**Task directions:** Below are entries; work out how many of their lines include the string "will", and reply with the number only.

*** Input data

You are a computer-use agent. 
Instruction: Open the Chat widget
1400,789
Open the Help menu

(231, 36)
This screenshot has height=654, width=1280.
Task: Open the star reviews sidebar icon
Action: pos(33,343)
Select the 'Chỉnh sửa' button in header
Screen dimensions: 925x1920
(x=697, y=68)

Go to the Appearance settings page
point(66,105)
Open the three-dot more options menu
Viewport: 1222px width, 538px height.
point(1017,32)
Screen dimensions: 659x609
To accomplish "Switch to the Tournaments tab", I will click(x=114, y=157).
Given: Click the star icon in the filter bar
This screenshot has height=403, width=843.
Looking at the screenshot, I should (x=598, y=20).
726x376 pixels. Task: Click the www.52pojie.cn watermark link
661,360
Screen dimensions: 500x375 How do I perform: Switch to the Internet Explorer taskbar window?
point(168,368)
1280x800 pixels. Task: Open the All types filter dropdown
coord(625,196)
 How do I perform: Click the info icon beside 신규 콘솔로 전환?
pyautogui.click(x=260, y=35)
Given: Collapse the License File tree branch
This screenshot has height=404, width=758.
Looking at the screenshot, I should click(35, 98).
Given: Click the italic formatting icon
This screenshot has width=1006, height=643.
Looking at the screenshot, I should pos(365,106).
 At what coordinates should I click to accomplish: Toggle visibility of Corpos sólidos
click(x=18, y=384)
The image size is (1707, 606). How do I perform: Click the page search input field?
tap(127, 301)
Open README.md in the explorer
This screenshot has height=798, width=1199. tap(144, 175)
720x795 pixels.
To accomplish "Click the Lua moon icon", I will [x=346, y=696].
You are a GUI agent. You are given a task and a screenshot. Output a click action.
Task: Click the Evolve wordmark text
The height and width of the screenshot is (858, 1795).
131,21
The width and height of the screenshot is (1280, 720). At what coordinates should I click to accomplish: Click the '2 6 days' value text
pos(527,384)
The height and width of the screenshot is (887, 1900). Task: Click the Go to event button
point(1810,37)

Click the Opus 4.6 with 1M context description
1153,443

******

**Result of the task:** 2